At the Security Council, the heads of 25 security districts – the mayors of the region’s largest municipalities – met Monday evening to discuss the measures and facilitation that await them. Outgoing Welfare Minister Hugo de Jong said afterwards, “though we have to be really careful not to call it looser.” “We know the numbers look good now at first glance, but at a second glance there is a lot of uncertainty about the third wave. The question is when and when it will come. But it will get there.”
Topics discussed included vaccinations, the possibility of opening shops to collect orders and curfews. So President Bruels, the mayor of Nijmegen, was particularly clear about the latter. “It usually ends on February 10th,” Perlus explains.
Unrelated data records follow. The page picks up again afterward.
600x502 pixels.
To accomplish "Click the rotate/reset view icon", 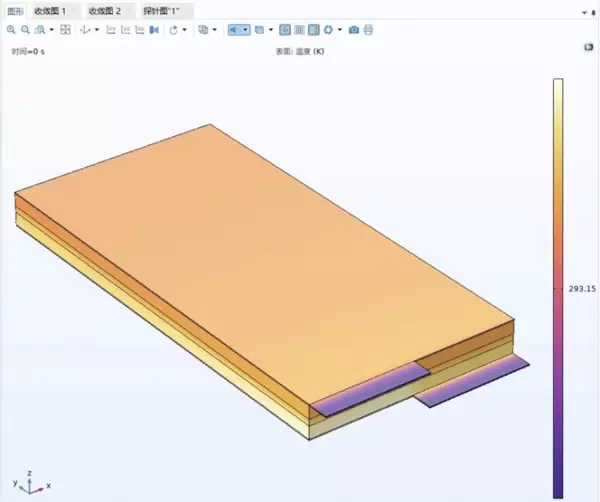I will tap(173, 30).
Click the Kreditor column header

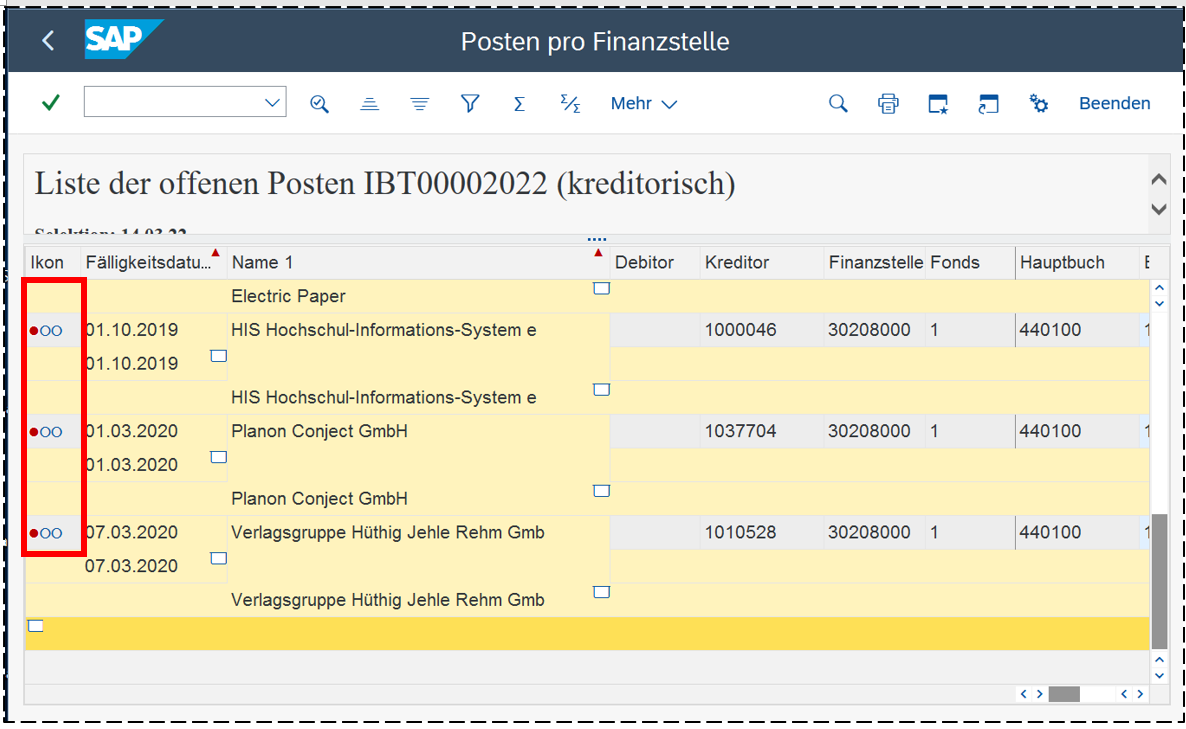737,263
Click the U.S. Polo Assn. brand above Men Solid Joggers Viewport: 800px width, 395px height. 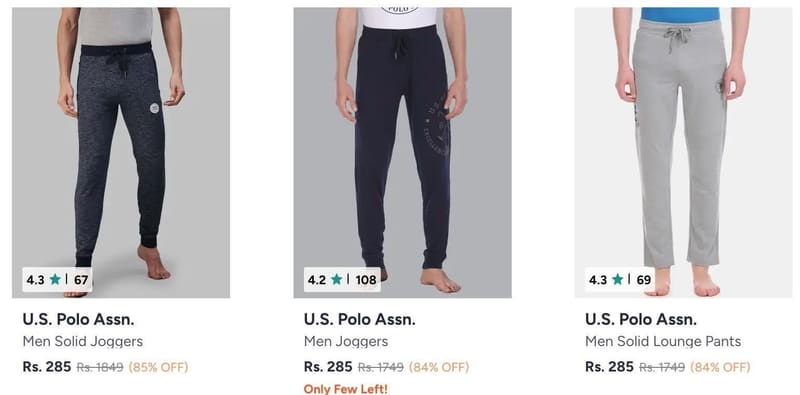click(x=79, y=319)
If not, it will happen. We agree that it should be clear what is happening: either you extend it, and then the arguments must weigh down significantly, or stop it, but also definitively. You won’t be able to get him out of the stable within a month. ”Meanwhile, Hugo de Jong indicated that it was still too early to know if the curfew was effective. That is why the outgoing minister did not want to discuss options for abolition or extension.
The Security Council also advised the cabinet to take another look at the possibility of reopening unnecessary warehouses for collecting materials. “We do not support a measure that gives a blurred picture on the shopping streets. In addition, such a thing is difficult to explain to other branches. We always have to see if something is possible, which is why we advised the Cabinet to take another look at it.”